→ **Assignment**:
Name every person the numbered list about the service below refers to by name, in the order they first appear.

→ **Text passage**:
━━━━━━━━━━━━━━━━━━━━━━━━━━━━━━
13. This quote from a speechless friend (a friend who is never speechless, at least as far as I have experienced) after the service: “It was so… I mean, it was… just… it was so… :long pause: Well, let me put it this way, there were a lot of butch lesbians in that congregation who were trying really hard not to cry.”

12. On the sanctuary walls around us, an exhibit of art made by children in the congregation. How perfectly perfect!

11. The people who came from far and near to witness this milestone in my life. I am amazed and grateful.

10. The way people are touched by the way that I see the world. From inside my head, it seems so normal and everyday–it’s just the way it is in here.

9. My mother, as she stood behind me with her hand on me during the laying on of hands, had a visceral memory of my birth. What amazing symbolism.

8. The words of the response to the psalm, “We are made from this earth, we are body borne, the spirit indwells, alleluia.”

7. Drummers and a singing congregation, rockin’ out to the calypso beat of an old Harry Belafonte tune. “We are of the spirit, truly of the spirit, only can the spirit turn the world around!”

6. The scent of the cinnamon mixed into the oil that RevDoc used to anoint my hands for the work of ministry.

5. All of the carved rosewood symbols of the world religions, the images that made me fall in love with the meetinghouse in the first place.

4. Even under the weight of the hands of so many people, an indescribable feeling of lifting, a palpable sense of being surrounded and buoyed by the Spirit. I was not and am not alone in this.

3. Music, such beautiful music, soaring and floating and winging its way around the meetinghouse, expressing so much more than just words can say, the love and the care and the beauty that is put into such artistic expression. Especially the arrangement of “Testimony.” Thank you, thank you, Justine!
━━━━━━━━━━━━━━━━━━━━━━━━━━━━━━
→ **Provided data**:
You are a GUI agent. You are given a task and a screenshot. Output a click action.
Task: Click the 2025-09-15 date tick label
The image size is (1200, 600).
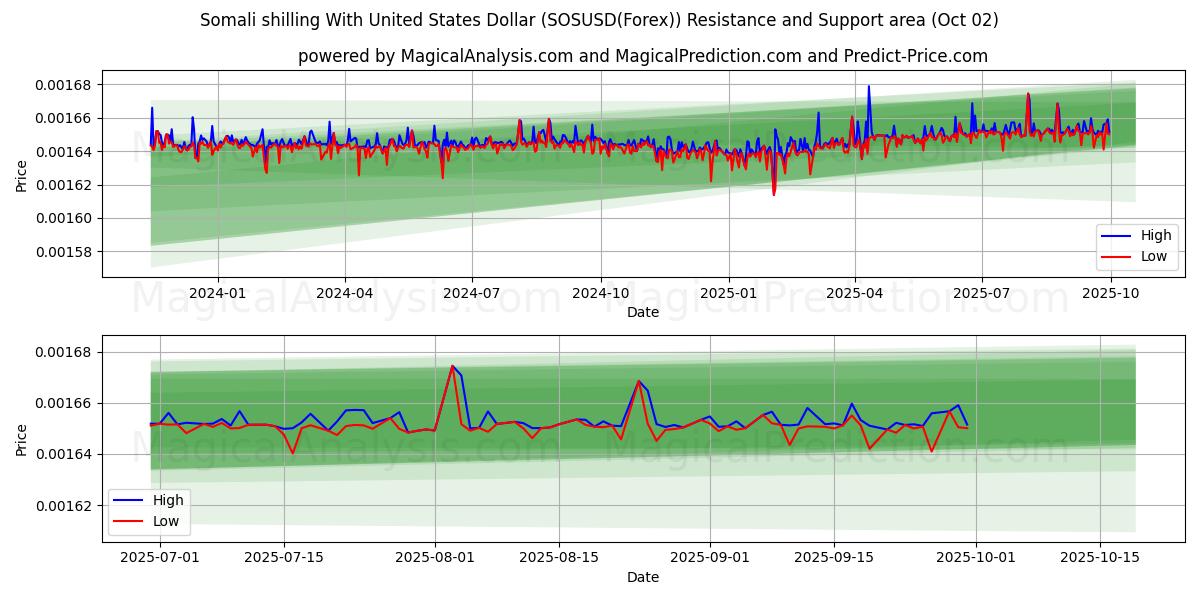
━━━━━━━━━━━━━━━━━━━━━━━━━━━━━━
→ **Completed exercise**:
Harry Belafonte, RevDoc, Justine